"In-Context Learning" or: How I learned to stop worrying and love "Applied Information Retrieval"
- URL: http://arxiv.org/abs/2405.01116v1
- Date: Thu, 02 May 2024 09:25:24 GMT
- Title: "In-Context Learning" or: How I learned to stop worrying and love "Applied Information Retrieval"
- Authors: Andrew Parry, Debasis Ganguly, Manish Chandra,
- Abstract summary: In-context learning (ICL) has evolved as a new paradigm for natural language processing (NLP)
ICL is conceptually similar to a non-parametric approach, such as $k$-NN.
Similar examples in ICL retrieved from a training set relate to a set of documents retrieved from a collection in IR.

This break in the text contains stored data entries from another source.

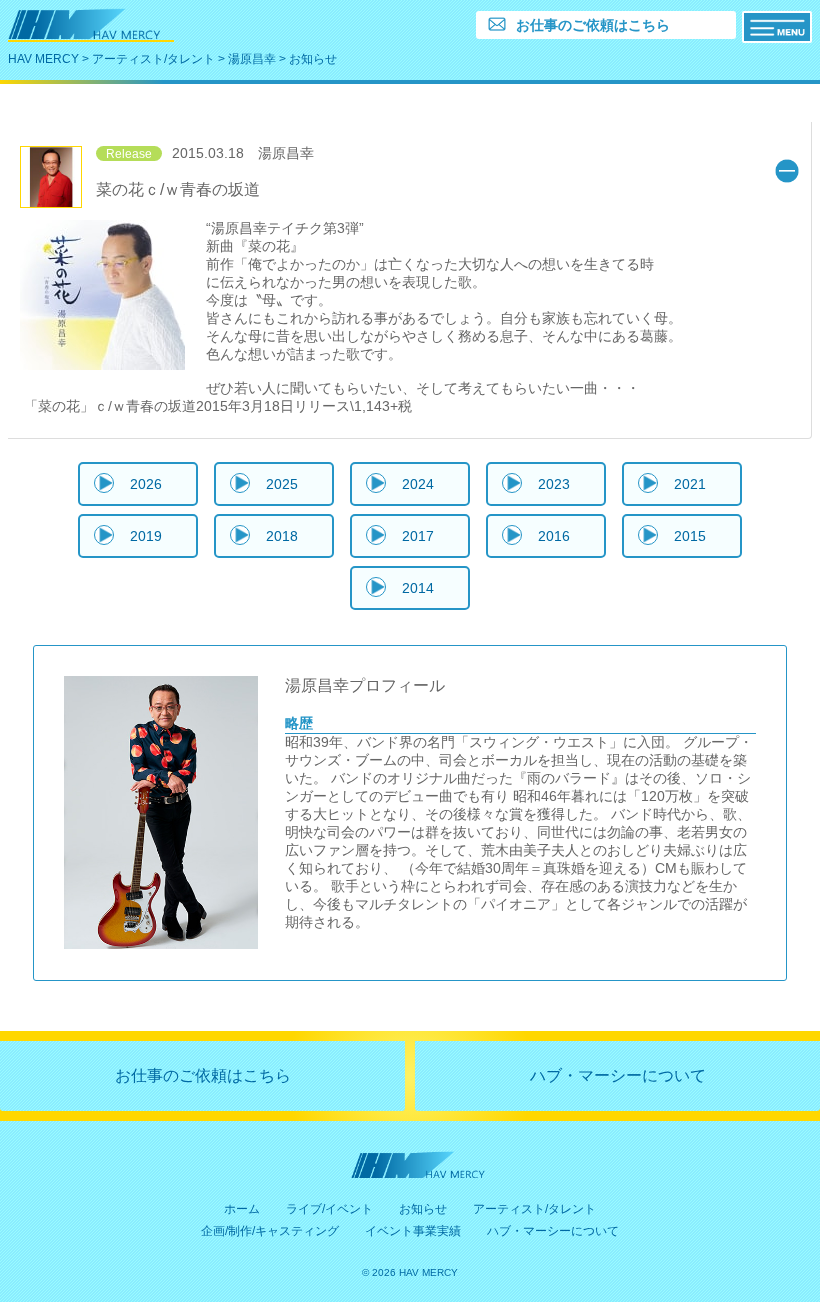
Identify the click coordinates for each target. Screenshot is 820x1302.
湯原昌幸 (252, 59)
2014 (418, 588)
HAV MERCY (43, 59)
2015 (690, 536)
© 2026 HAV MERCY (410, 1272)
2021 (690, 484)
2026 (146, 484)
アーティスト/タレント (153, 59)
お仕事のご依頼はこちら (203, 1075)
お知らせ (423, 1209)
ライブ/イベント (329, 1209)
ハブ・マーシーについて (618, 1075)
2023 (554, 484)
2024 (418, 484)
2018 (282, 536)
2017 (418, 536)
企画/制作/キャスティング (270, 1231)
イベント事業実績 (413, 1231)
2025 (282, 484)
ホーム (242, 1209)
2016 (554, 536)
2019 (146, 536)
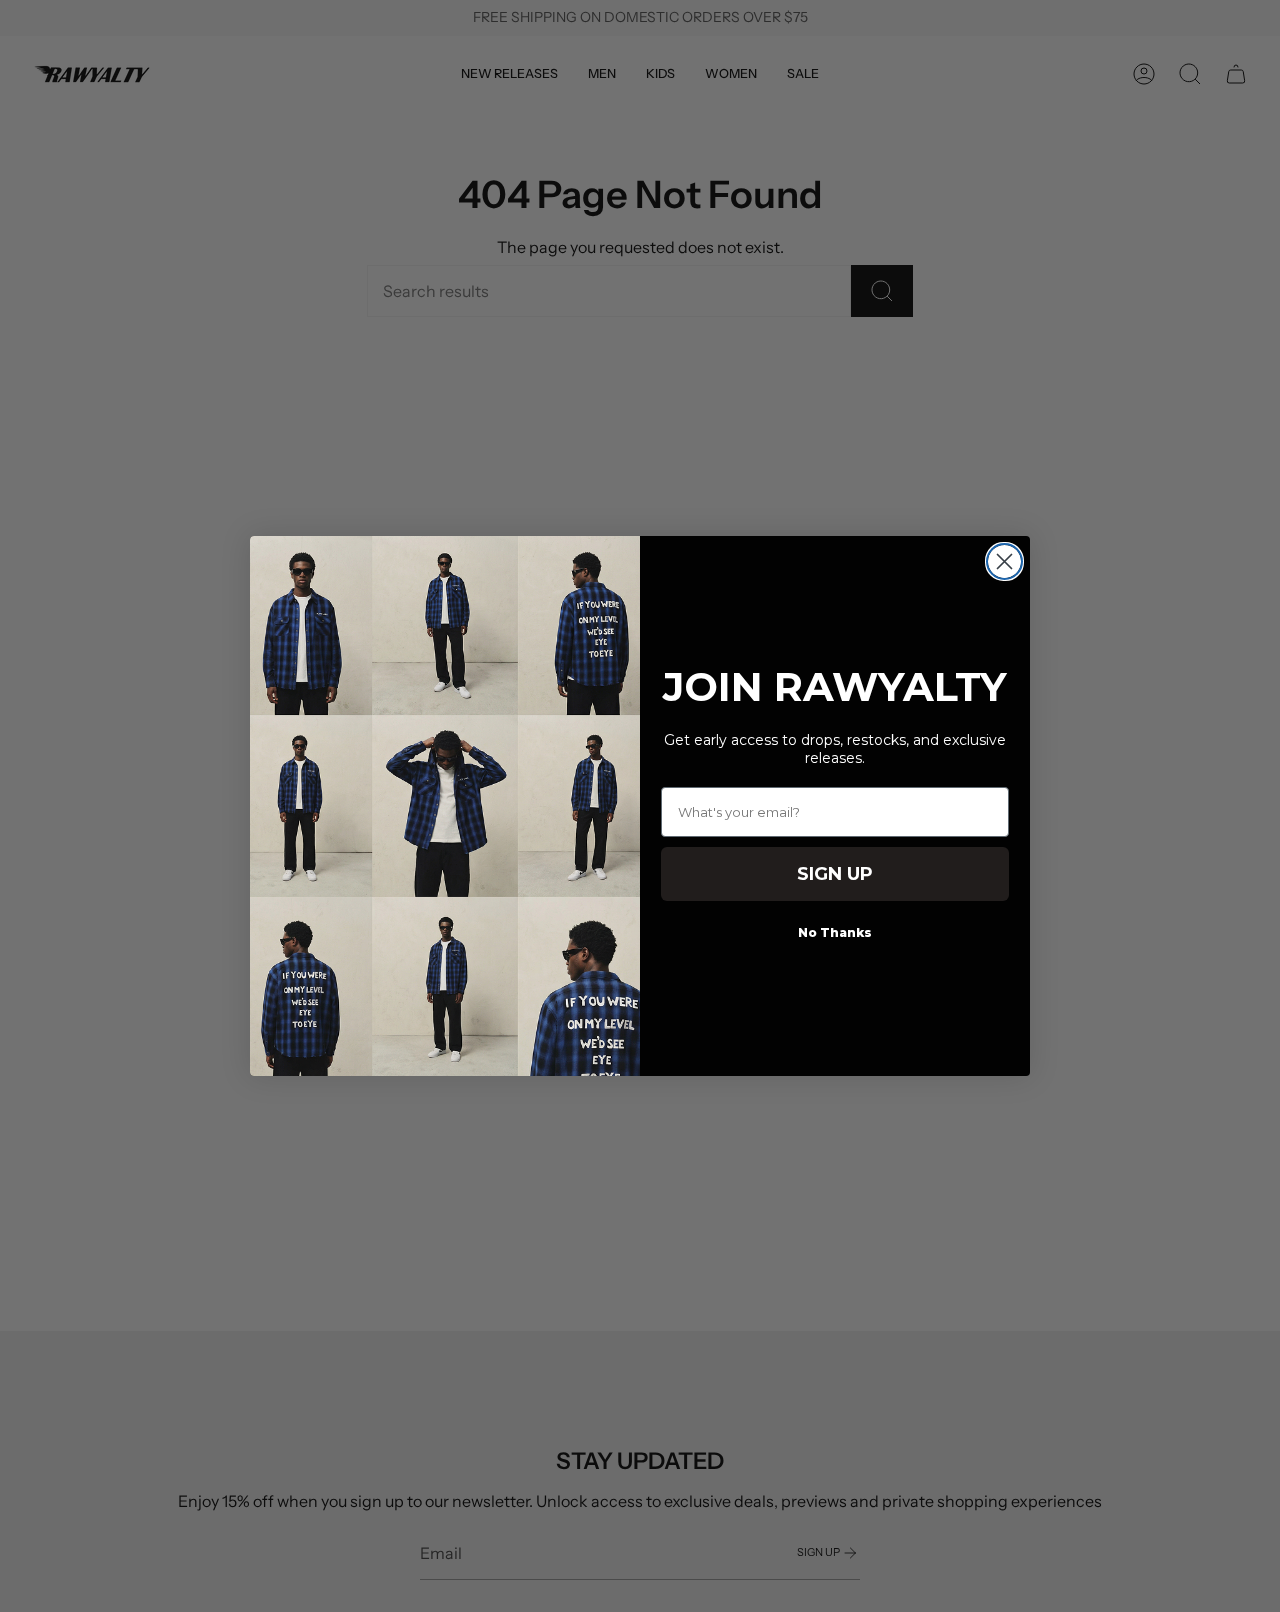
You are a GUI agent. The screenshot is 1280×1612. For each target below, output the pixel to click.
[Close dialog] (1004, 561)
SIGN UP (835, 874)
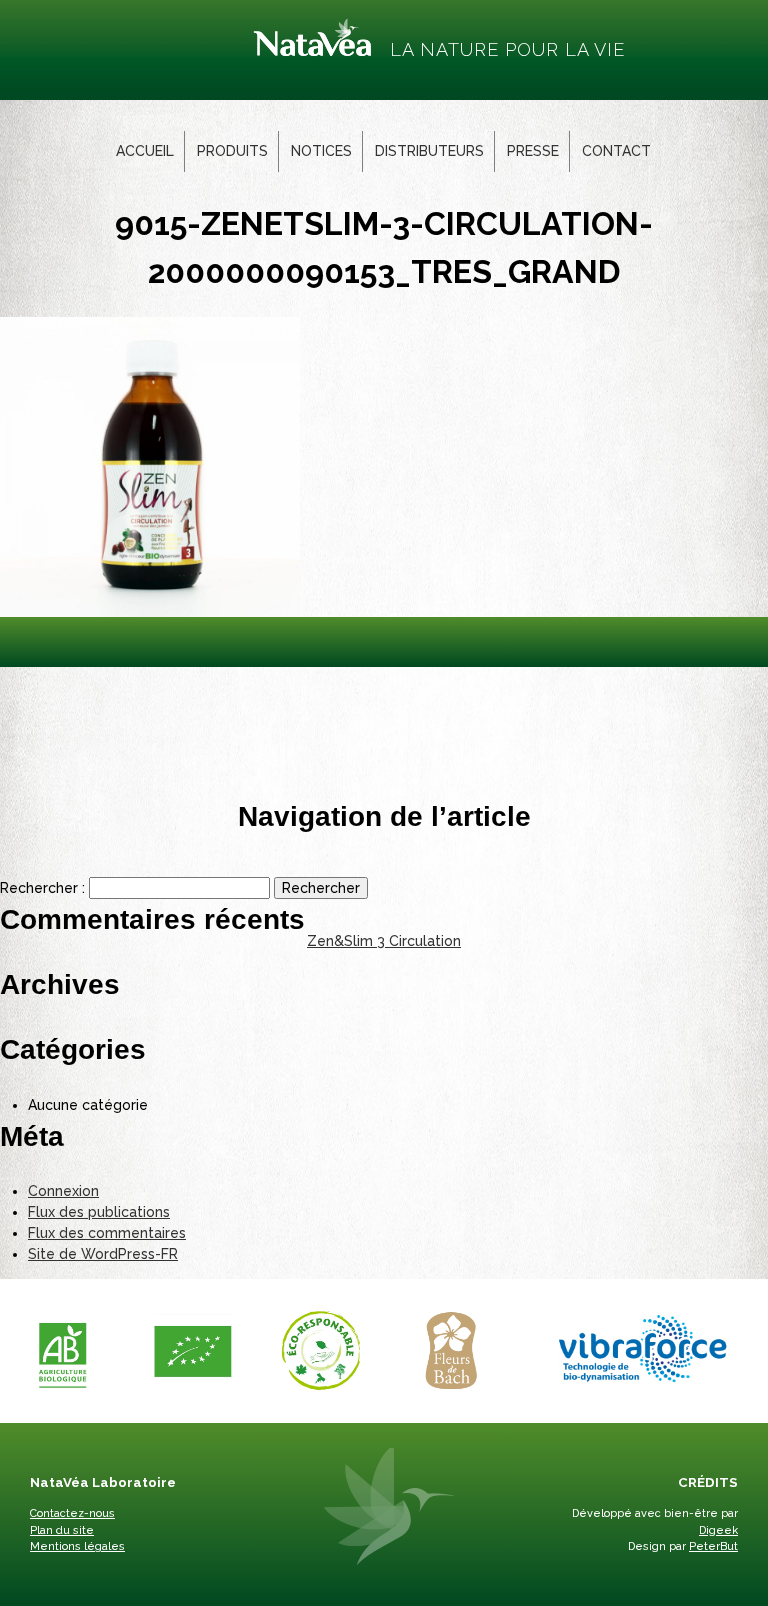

- Score: 9.264121218481133
- License:
- Abstract: With the increasing ability of large language models (LLMs), in-context learning (ICL) has evolved as a new paradigm for natural language processing (NLP), where instead of fine-tuning the parameters of an LLM specific to a downstream task with labeled examples, a small number of such examples is appended to a prompt instruction for controlling the decoder's generation process. ICL, thus, is conceptually similar to a non-parametric approach, such as $k$-NN, where the prediction for each instance essentially depends on the local topology, i.e., on a localised set of similar instances and their labels (called few-shot examples). This suggests that a test instance in ICL is analogous to a query in IR, and similar examples in ICL retrieved from a training set relate to a set of documents retrieved from a collection in IR. While standard unsupervised ranking models can be used to retrieve these few-shot examples from a training set, the effectiveness of the examples can potentially be improved by re-defining the notion of relevance specific to its utility for the downstream task, i.e., considering an example to be relevant if including it in the prompt instruction leads to a correct prediction. With this task-specific notion of relevance, it is possible to train a supervised ranking model (e.g., a bi-encoder or cross-encoder), which potentially learns to optimally select the few-shot examples. We believe that the recent advances in neural rankers can potentially find a use case for this task of optimally choosing examples for more effective downstream ICL predictions.